L’orchestre revient. Accroupi devant ses instrumens d’airain, il prélude, et, debout, rejetant les voiles dont elles couvrent leurs épaules, les tandaks s’avancent. Elles ne dansent ni ne marchent. Elles glissent, lentement, ondulant du torse, agitant en cadence leurs bras nus et leurs doigts effilés. Étrange mimique que la leur, d’une décence apparente et d’une irréprochable correction, Rien qui puisse choquer les regards les plus sévères, rien que l’œil inhabile de l’Européen puisse saisir et comprendre. Et, sous cette mimique savante tout un drame de passion se déroule qu’à Java les indigènes suivent haletans, perdus dans une muette contemplation. Pour eux parlent ces doigts effilés, ces bras sveltes, ces tailles souples. En un langage mystérieux, ils redisent le poème éternel de l’amour et de la passion, des coquettes hésitations et des ardens désirs, pendant qu’en une mélopée tour à tour traînante et précipitée le violoncelle à deux cordes, le tambourin d’écorce et les sons de l’airain martelé vibrent et soulignent les gestes des tandaks et le monologue du chanteur nasillant son incompréhensible récit.

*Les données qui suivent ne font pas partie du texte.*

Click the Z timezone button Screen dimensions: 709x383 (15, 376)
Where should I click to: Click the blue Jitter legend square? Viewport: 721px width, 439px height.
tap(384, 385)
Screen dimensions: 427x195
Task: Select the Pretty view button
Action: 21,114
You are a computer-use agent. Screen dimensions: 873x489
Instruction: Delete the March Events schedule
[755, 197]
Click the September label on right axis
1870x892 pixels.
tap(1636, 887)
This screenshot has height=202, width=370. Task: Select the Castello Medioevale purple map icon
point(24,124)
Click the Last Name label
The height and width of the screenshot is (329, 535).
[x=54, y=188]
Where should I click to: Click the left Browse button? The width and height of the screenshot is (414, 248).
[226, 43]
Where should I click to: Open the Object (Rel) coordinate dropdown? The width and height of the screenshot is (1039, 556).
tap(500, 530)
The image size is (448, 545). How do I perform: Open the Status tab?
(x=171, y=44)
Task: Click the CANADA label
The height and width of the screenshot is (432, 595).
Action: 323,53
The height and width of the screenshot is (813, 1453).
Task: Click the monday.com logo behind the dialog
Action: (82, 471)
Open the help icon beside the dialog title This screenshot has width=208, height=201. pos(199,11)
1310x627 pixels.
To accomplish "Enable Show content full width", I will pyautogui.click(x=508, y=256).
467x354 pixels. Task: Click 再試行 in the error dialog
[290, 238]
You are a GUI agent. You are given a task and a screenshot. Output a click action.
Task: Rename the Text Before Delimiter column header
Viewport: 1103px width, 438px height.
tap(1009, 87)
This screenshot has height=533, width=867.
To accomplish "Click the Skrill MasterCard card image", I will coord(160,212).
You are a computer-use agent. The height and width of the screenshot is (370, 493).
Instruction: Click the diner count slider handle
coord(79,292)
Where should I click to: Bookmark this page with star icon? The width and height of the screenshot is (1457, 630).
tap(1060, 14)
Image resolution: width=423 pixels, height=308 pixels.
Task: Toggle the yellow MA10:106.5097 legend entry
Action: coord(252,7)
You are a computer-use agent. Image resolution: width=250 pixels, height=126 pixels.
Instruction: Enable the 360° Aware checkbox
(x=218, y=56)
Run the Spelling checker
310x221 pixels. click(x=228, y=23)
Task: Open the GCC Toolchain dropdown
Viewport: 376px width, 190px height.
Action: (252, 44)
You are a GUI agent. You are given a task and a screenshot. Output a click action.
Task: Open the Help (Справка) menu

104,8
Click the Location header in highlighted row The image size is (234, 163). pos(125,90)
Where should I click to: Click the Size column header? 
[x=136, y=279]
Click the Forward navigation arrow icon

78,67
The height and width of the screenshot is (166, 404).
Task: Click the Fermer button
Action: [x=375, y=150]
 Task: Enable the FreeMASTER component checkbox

Des vêtemens aromatisés de fleurs sauvages, des écharpes pliées et dépliées, des corps maquillés de boreh et enduits d’essence, émane un parfum étrange, pendant que les bijoux, les soies lamées d’or, les kotang à boutons brillans, miroitent aux yeux. La danse finie, les tandaks regagnent leurs sièges, promenant sur la foule qui les applaudit leur indéfinissable regard. À quoi rêvent-elles ? À Java embaumée, au Dalem de leur prince, aux longues heures somnolentes des chaudes journées, aux nuits étoilées ou aux fêtes brillantes ? Peut-être à l’étrange destinée qui, des mers bleues de l’archipel d’Asie, les a transportées sur les rives de la Seine où la mystérieuse pagode d’Angkor profile sur leur Kampong ses sept étages superposés, ses éventails d’or et ses massives pierres rouges ?


V

Hameaux détachés du tronc mongolique, l’Annam et le Tonkin abritent dans la cour centrale d’un palais-pagode aux tous crus et violens le colossal Bouddah d’Hanoï. Moulé sur la statue enfouie dans une grotte où l’obscurité la soustrait aux regards des profanes incapables d’en soutenir l’éclat, le masque du dieu s’épanouit dans sa puissante obésité sous un riche baldaquin formant dais.